Der Mond füllte mit weichem Silberlicht den weiten Garten. Alles war still und doch war überall ein zartes Auf- und Niederfluten, es war, als ob der Garten tief das Mondlicht einatme. Vorn am Rasen stand der gewaltige Kastanienbaum mit vielen hundert weißen Blütenkerzen. Der Schatten seiner Blätter zeichnete sich wie große Hände auf dem Wege ab.

Prinzessin Bora saß am Brunnenrande und träumte. Sie schaute einem großen Nachtfalter zu, der schweren Flugs über die Zweige des Kastanienbaumes flog. Und sie sang ein uraltes Feenlied in die Nacht:

»Irgendwo – – – irgendwo,
Weit in der weiten Welt,
Harrt mein ein junges Herz,
Harrt mein in wehem Schmerz,
Glühheiß von Lieb geschwellt – –
Wo? – – – Wo?

Irgendwann – – – irgendwann,
Weit in der Zeiten Gang,
Warten zwei Arme mein,
Warten in stiller Pein,
Warten lang, warten lang – –
Wann? – – – Wann?

Irgendwann – – – irgendwo
Fern unter blauem Zelt,
Find ich den Liebsten auf.
Weit in der Zeiten Lauf,
Weit in der weiten Welt –
Wann? – – – Wo?«

Und die Sehnsucht der verbannten Fee flog weit hinaus in alle blauen Welten. Zwei Tränen aber liefen ihr langsam, ganz langsam über die Wangen –. Da hörte sie ein Lachen über sich. Sie blickte auf und sah Schnuck in der Luft mit dem großen Bündel in der Hand, das er vergnügt hin- und herschaukelte.

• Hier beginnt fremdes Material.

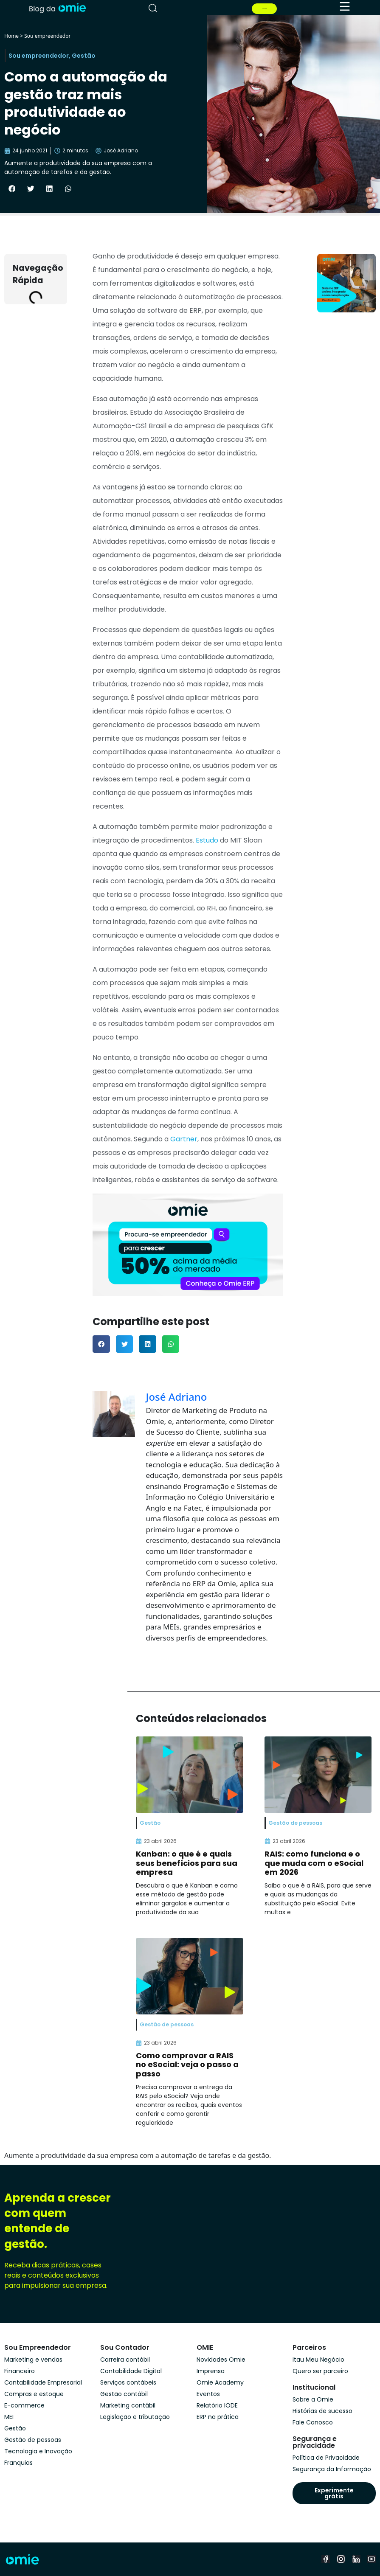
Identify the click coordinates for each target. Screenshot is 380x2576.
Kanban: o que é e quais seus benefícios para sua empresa (186, 1862)
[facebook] (325, 2559)
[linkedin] (356, 2559)
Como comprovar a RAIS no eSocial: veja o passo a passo (187, 2064)
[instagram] (341, 2559)
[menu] (344, 6)
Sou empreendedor (47, 35)
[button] (12, 188)
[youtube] (371, 2559)
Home (11, 35)
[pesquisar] (153, 8)
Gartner (183, 1139)
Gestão (84, 55)
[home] (57, 7)
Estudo (206, 840)
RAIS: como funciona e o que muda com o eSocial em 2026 (314, 1862)
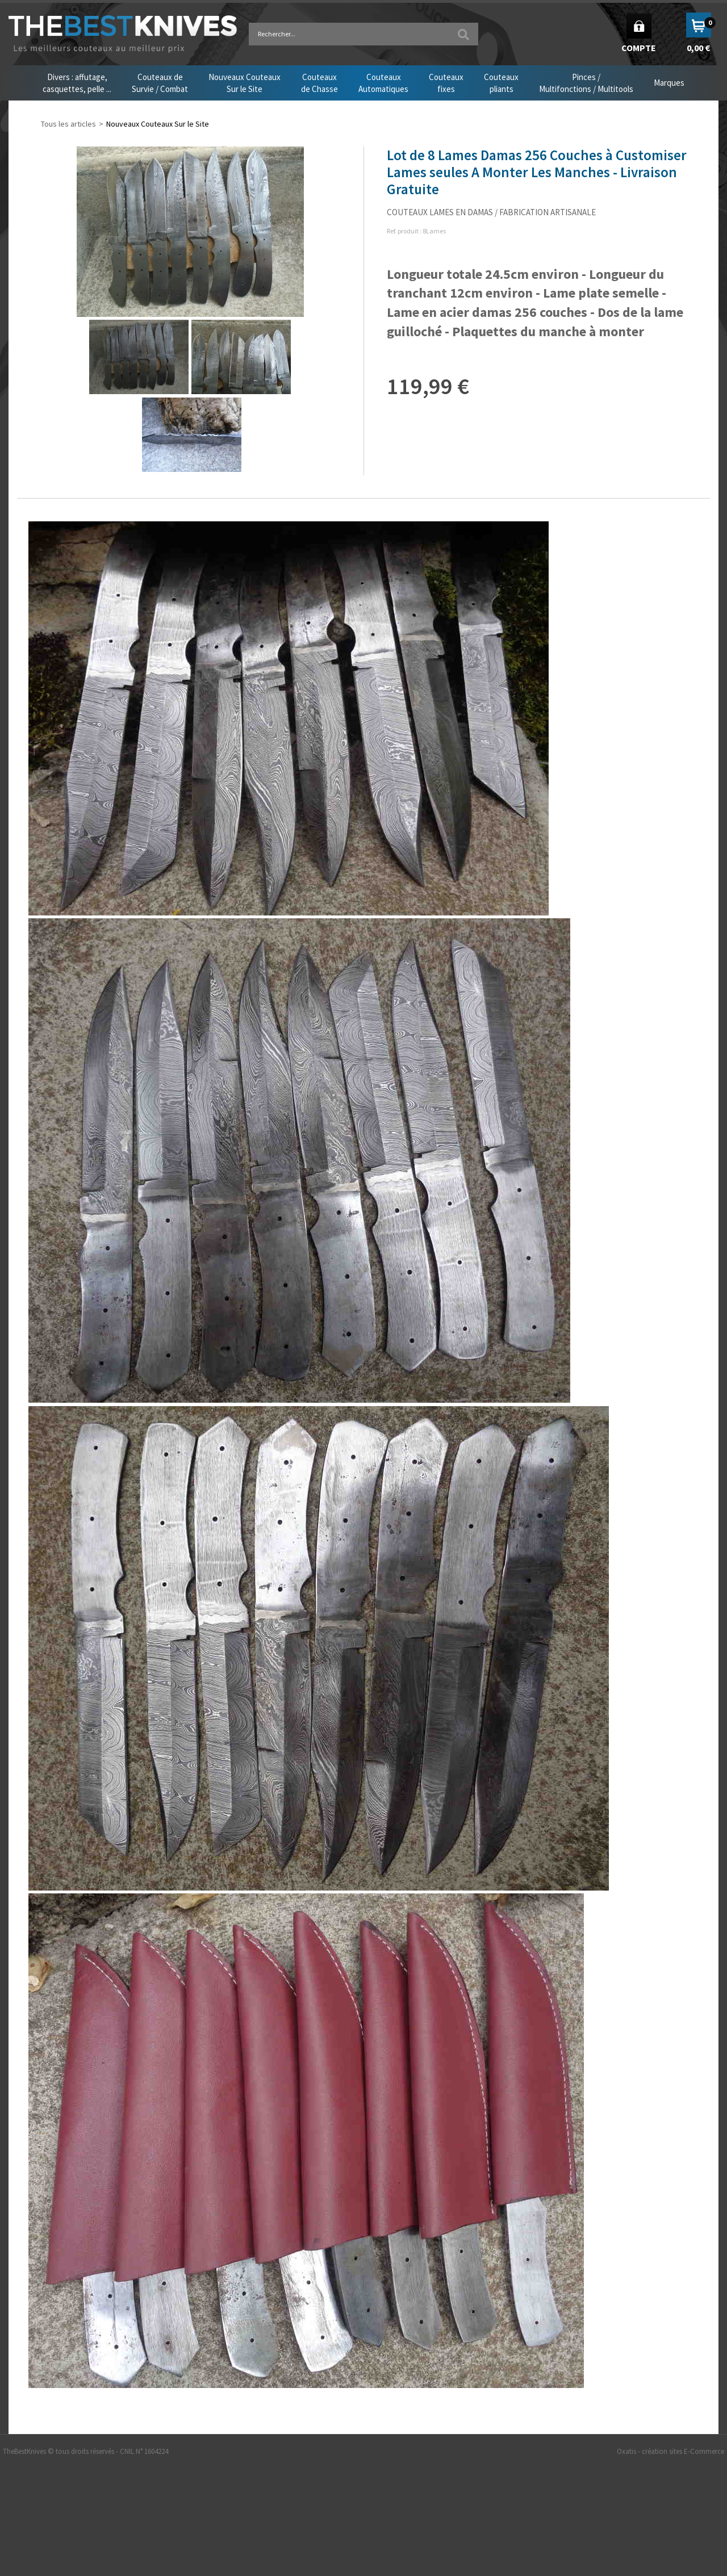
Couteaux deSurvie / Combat (160, 83)
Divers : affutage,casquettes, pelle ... (77, 83)
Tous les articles (68, 124)
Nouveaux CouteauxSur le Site (244, 83)
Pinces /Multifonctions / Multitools (586, 83)
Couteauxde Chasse (319, 83)
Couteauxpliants (501, 83)
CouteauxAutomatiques (383, 83)
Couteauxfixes (446, 83)
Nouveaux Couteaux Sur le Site (157, 124)
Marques (669, 82)
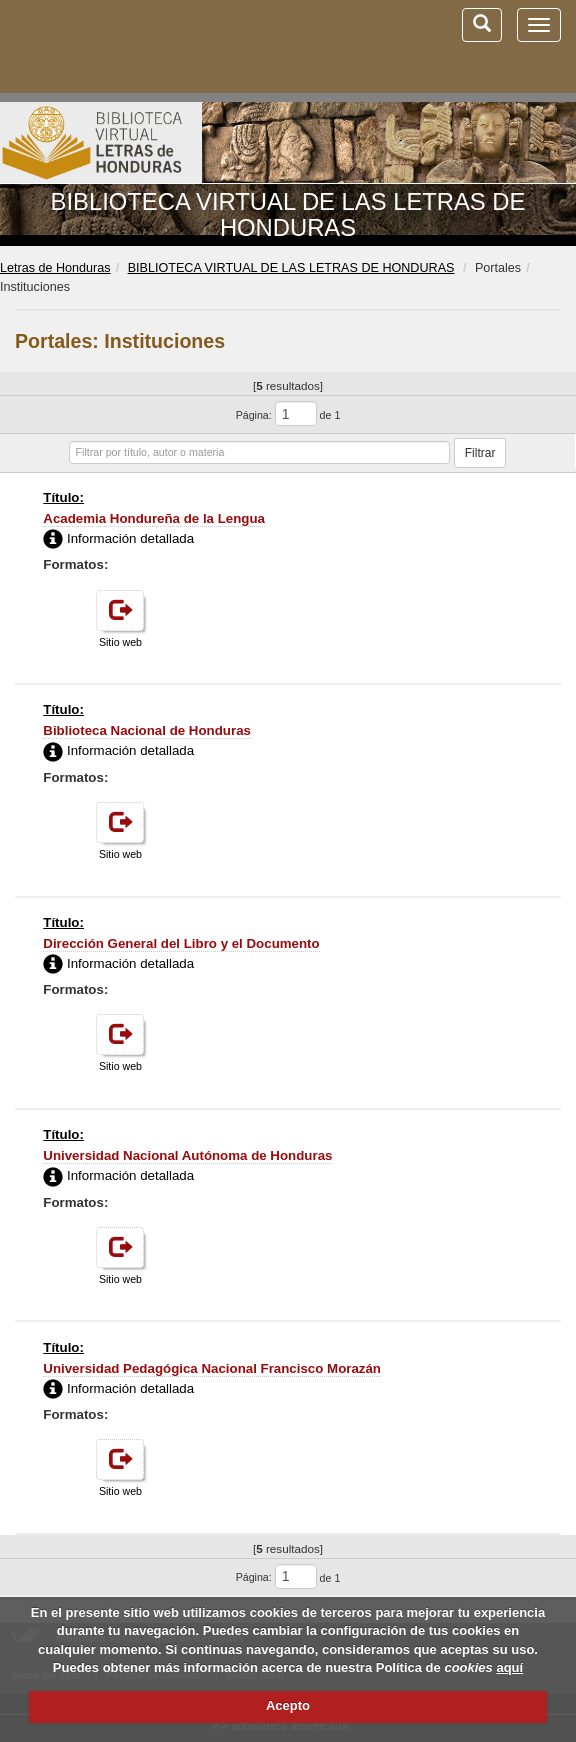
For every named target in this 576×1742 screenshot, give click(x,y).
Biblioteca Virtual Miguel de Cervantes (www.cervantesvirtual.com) (120, 46)
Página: (254, 415)
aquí (509, 1667)
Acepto (288, 1705)
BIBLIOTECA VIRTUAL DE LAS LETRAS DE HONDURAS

»Fräulein Bora,« rief er, »da bring ich die Lise!«

Das kleine Mädchen streckte den Kopf vor, um besser sehen zu können. Dabei aber machte es eine ungeschickte Bewegung und ließ den Fliederzweig fallen. Sogleich wurde es wieder so schwer, daß der Elferich es nicht mehr halten konnte. Er machte eine verzweifelte Anstrengung, dann ließ er die Enden des Tuches los. Die Lise fiel gerade herunter, aber die junge Fee fing sie glücklich in den Armen auf.

»Also du bist die Lise?« sagte Bora. »Du hast ja gerade solche Haare wie ich.«

Wirklich hatte das kleine Mädchen gerade solche seidenweichen, goldblonden Locken, die ihr wellig auf die Schultern fielen.

»Und du hast gerade so große blaue Augen wie meine Mutter,« erwiderte die Lise.

»Vielleicht ist deine Mutter auch eine Fee,« sagte Bora.

»Glaubst du?« fragte das Mädchen.

»Wer weiß!« sagte Bora nachdenklich. »Es gibt mitten unter den Menschen viel mehr Feen, als die dummen Leute wissen! – Komm,« fuhr sie fort, »wir wollen ein wenig Ball spielen, hast du Schläger?«

»O ja,« erwiderte die Lise. »Auf dem Tennisplatz liegen welche.«

Sie liefen rasch dahin und das kleine Mädchen nahm die Schläger aus dem Kasten.

»Herrgott!« seufzte sie. »Nun sind keine Bälle da!«

»Das macht fast gar nichts!« rief die junge Fee. »Wir nehmen den Schnuck als Ball!«

Der Elferich wollte schnell weglaufen, Bora erwischte ihn aber noch. Sie hob ihn an den Flügeln hoch, warf ihn in die Luft und schlug ihn weit über das Netz. Die Lise war geschickt bei der Hand, sie ließ ihn gar nicht erst zu Boden fallen, sondern schlug ihn gleich in der Luft wieder zurück. Die Fee fing ihn auf und so flog der kleine Elferich eine Zeitlang hin und her über das Netz. Einmal aber schlug die Lise ihn so hoch, daß er mit den Händen einen Ulmenzweig greifen konnte. Er hielt sich daran fest, setzte sich und kam nicht mehr herunter.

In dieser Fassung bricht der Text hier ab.